Before jumping to any conclusions, have it firmly in your mind that return speeds
can vary a lot, even over very short intervals. A search that takes, say, 27
seconds (we've tried all this using a stopwatch) can, repeated only seconds later,
take well over a minute, or just 8 seconds. A very great deal depends on the
instantaneous load on Amazon's servers at the moment your query arrives. Try a
given "pages per block" setting out quite a lot before coming to any definite
conclusions.
(In most browsers, the text of a page will be fully
downloaded first, with any
images--of which this search returns some, book covers when Amazon has them
available--following after at whatever pace they can manage; we consider a page
"loaded" for timing purposes when the browser presents the complete page text.
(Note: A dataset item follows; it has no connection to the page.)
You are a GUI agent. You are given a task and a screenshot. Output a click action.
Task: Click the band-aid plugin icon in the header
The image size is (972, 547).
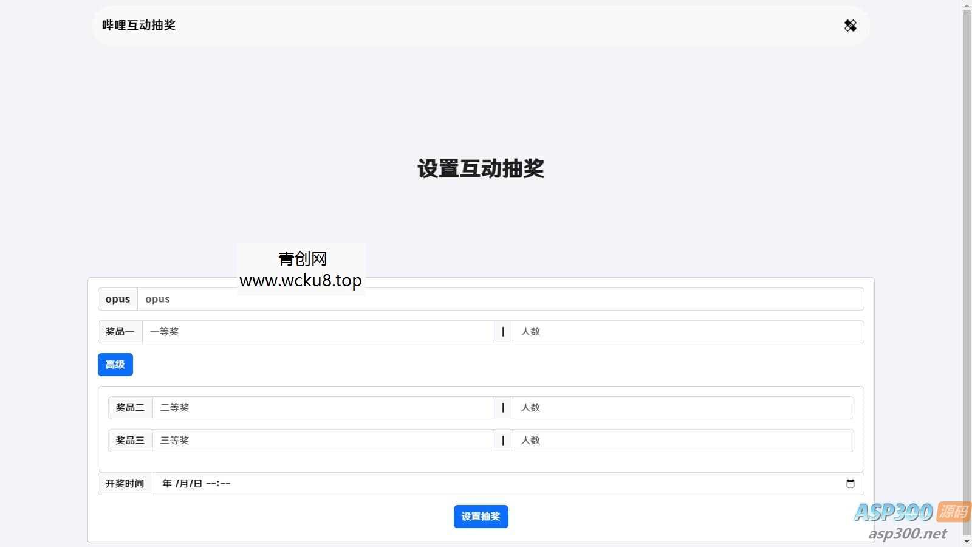tap(850, 26)
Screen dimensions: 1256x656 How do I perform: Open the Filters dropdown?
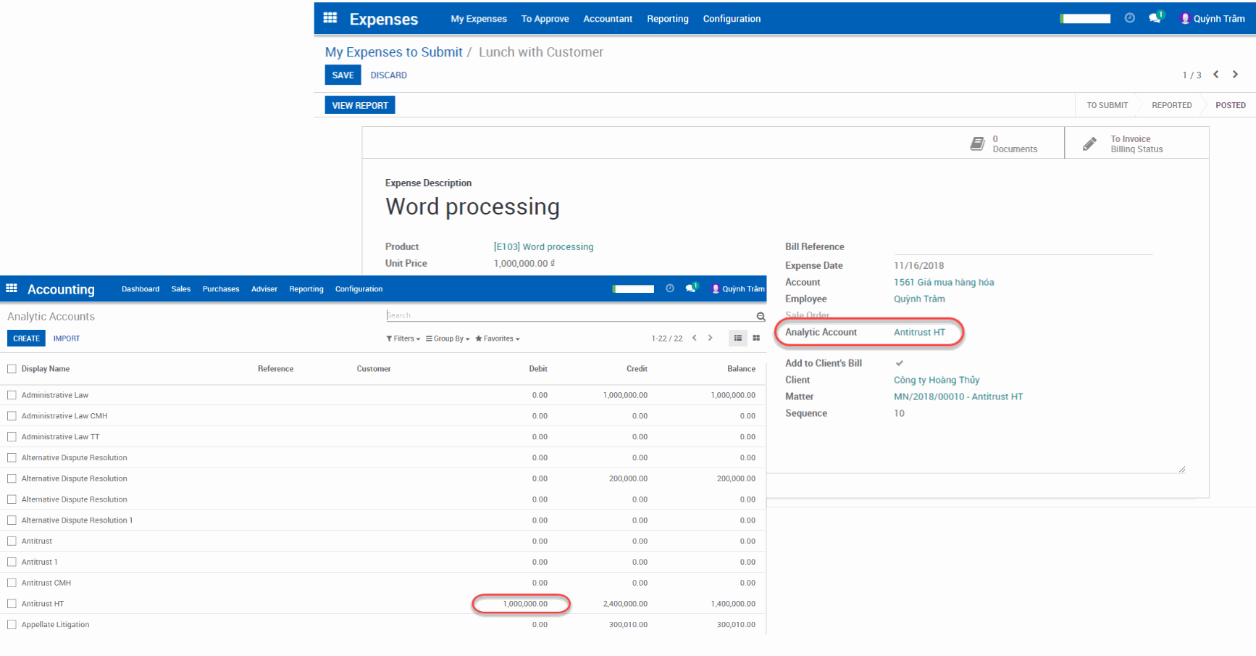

Images can be, when large or numerous, a long time "catching up" with the
text.)
Also--though this should be obvious--the more exact you make your search
specification, the faster things will go, as there will be fewer false hits returned
(that is especially true for author names or book titles that are not distinctive:
a search for "Be Free Today" by John R. Smith (a made-up example) will overwhelm you
with results if you just look for title "Free" by author "Smith".
The Pushbuttons
Their functions are obvious from their titles, with this one side note: It is
wise to always start each search anew by clicking the Clear Form button
before entering search data, even if you are just modifying a prior search.
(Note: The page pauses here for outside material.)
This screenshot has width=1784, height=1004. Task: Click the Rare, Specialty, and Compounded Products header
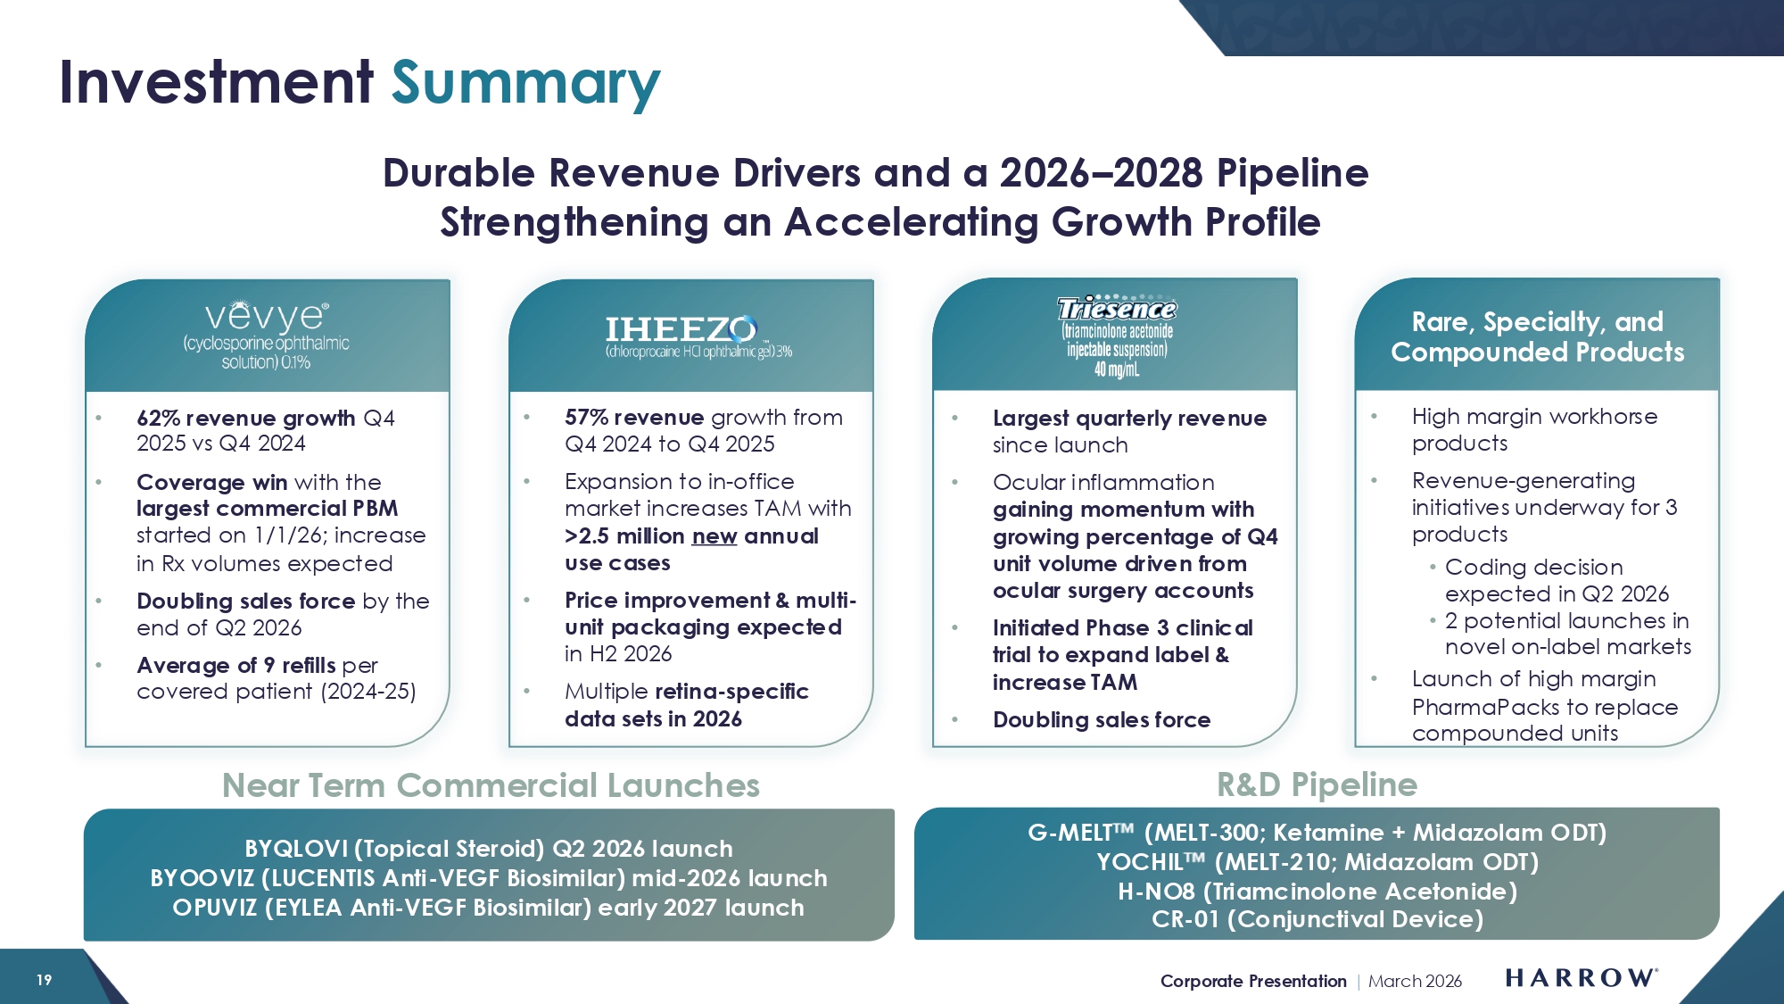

(Some browsers "remember" settings that have apparently been changed or erased.)
But note that "clearing" the search-box text entries with that button also
resets the search options to their default values.
Miscellaneous Considerations
Editions Found
This Search Box does not work the same way as the similar-looking one on
Amazon's own pages: this search will turn up all editions of
the sought book or books, not just one example of each. To elaborate:
Normal Amazon searches usually return lists that are incomplete. That
incompleteness consists in their presenting, for a given edition, only one format
(that is, hardcover or paperback or audio or whatever), even when there may be
others available. For example: at one time, a search from Amazon's own version of
this page using John Gardner as author and Grendel as title would come
back with one hit--but clicking on more... under Editions on
that page would bring up a new list with nine hits! But your search from
this page would always find all nine (minus any the filtering blocks)
on the first go.
Search Times
This is almost entirely a function of Amazon's response time to the inquiries our
software generates from your entries, and it can be very variable. A search
that returns its first page of results in 8 to 9 seconds can, when repeated exactly
only a moment later, take over a minute! It all depends on the instantaneous load
on Amazon's servers when your inquiry arrives, and you can see the same sort of
variability in response time just doing ordinary searches on Amazon's own site.
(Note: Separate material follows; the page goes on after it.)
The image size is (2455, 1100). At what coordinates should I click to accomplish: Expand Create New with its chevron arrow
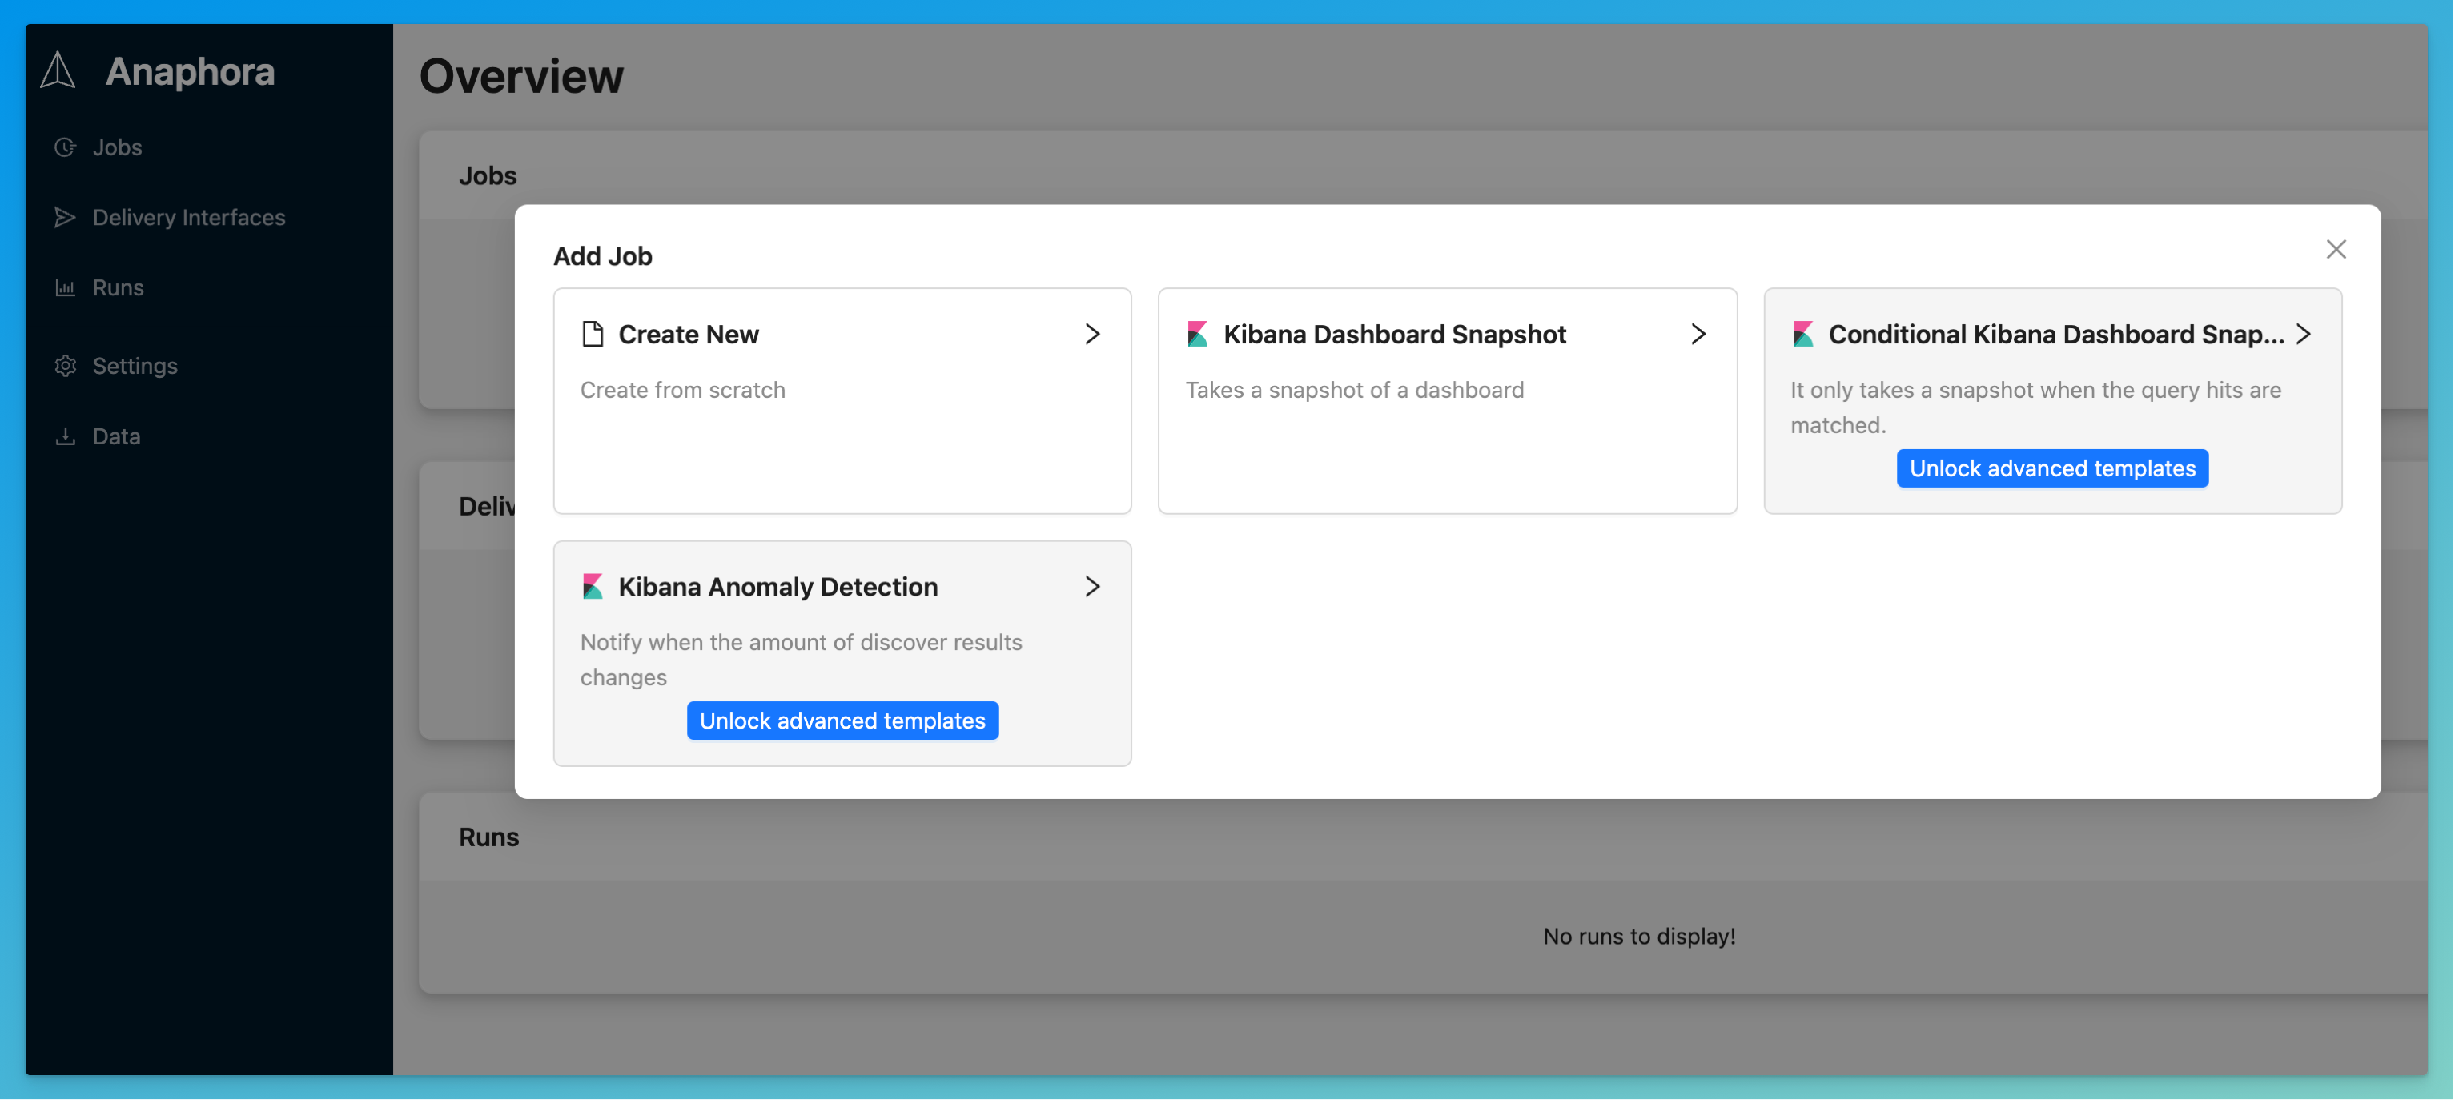(x=1092, y=334)
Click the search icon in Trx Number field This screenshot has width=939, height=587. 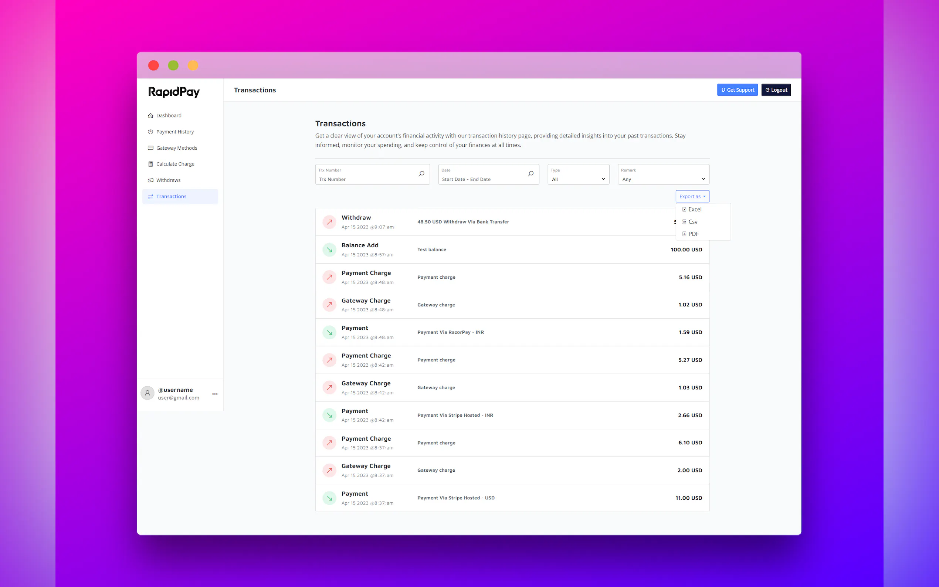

Sorry, there's nothing you or we can do about that.
Cover Images
When Amazon has available an image of an edition's cover, you will see that image
to the left of the book description. If no such image appears, Amazon simply
doesn't have one. (When images are available, the individual-book details
pages--the pages you get to by clicking on titles in a search-results list--show a
much larger-sized image of the cover.)
Editions Not Found
We have already mentioned editions entered in Amazon's database with errors in
either the author name or the title or both, and there are lots of such
entries. Obviously, then, no search can reliably find all editions that
should be matches. If you are bound and determined to try to find every
available edition or title, you can use a multi-step iterative procedure: do a
search by the author's name, then do a search on every title turned up in that
search and look for any variant forms of the author's name, then do searches on
those, and so on till you find no more variations in either author name or title--or
till your patience runs out.
Another problem with Amazon's database is that sometimes books are not listed by
their actual author. (One example: The Best of Avram Davidson, a selection
of his work, does not include Davidson in the author listing, which shows the
editor's name instead.) So, if you don't find a book you believe exists--especially
if it's a collection or omnibus of some sort--try a search on just the title, or
variant title forms.
Also be aware that Amazon's searches only occasionally return any omnibus
volumes that contain the book you're searching for. For example, a search for
author:Vance, and title word Wyst does not return the omnibus
volume Alastor, which contains that and two other related novels. You can
only reliably find omnibus volumes by doing an author-only search and examing all
results. (Amazon does not note omnibus volumes in any special way, nor list their
contents, though sometimes "Reader Comments" will contain such information.)